Day 1 :
Colorado State University, USA
Keynote: The cell envelope of Mycobacterium tuberculosis and new drug discovery against tuberculosis
Time : 09:00-: 09:40
Patrick J Brennan was graduated from University College Cork, National University of Ireland with the degrees of BSc (1961) and MSc (1962) before arriving at Trinity College Dublin to undertake research, leading PhD degree (1965), on the mode of action of the anti-tuberculosis drug, Isoniazid, followed by a two year Postdoctoral Fellowship at the University of California (Berkeley) studying the structures and biosynthesis of the phosphatidylinositol mannosides of Mycobacterium tuberculosis. He has held Senior posts in the National Jewish Centre for Immunology and Respiratory Medicine and the University of Colorado, School of Medicine in Denver before being appointed as Associate Professor, Professor and ultimately University Distinguished Professor at Colorado State University.
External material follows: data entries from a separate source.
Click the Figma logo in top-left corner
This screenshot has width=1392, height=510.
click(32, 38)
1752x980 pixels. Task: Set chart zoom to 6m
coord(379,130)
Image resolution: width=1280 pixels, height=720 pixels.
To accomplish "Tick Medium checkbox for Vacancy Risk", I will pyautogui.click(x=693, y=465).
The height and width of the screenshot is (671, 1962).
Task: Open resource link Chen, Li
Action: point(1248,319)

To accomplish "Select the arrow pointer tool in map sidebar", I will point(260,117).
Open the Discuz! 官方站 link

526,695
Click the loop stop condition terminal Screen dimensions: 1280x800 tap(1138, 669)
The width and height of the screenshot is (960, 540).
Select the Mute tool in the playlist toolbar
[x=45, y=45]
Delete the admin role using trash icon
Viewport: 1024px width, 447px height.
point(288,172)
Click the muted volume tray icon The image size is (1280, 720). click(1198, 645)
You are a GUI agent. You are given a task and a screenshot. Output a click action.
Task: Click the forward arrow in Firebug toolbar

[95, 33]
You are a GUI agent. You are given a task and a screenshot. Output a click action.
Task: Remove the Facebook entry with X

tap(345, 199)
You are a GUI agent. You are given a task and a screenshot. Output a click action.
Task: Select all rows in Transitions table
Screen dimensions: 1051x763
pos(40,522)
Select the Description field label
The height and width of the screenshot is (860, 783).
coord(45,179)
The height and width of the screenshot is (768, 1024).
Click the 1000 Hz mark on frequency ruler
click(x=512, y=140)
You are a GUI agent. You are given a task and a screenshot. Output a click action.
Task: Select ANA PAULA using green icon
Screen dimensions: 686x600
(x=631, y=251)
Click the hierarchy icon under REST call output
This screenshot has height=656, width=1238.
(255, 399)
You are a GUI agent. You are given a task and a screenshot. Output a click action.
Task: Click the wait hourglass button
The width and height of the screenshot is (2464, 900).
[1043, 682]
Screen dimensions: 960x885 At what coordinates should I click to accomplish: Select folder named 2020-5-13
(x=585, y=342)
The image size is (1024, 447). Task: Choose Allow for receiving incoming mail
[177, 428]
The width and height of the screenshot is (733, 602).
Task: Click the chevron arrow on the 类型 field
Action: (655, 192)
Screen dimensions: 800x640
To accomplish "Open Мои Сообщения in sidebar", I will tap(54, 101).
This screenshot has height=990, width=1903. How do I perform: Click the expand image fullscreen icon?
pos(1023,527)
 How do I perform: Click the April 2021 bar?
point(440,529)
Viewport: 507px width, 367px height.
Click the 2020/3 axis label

He has published more than 300 peer reviewed papers on tuberculosis and leprosy. He has served as Chairman of the World Health Organization Program for Tropical Disease Research; Research Advisor to the Sasakawa Memorial Health Foundation who, through the Nippon Foundation, underwrites most of the Global Leprosy Elimination Campaign and Chairman of the US-Japan Cooperative Medical Sciences Program.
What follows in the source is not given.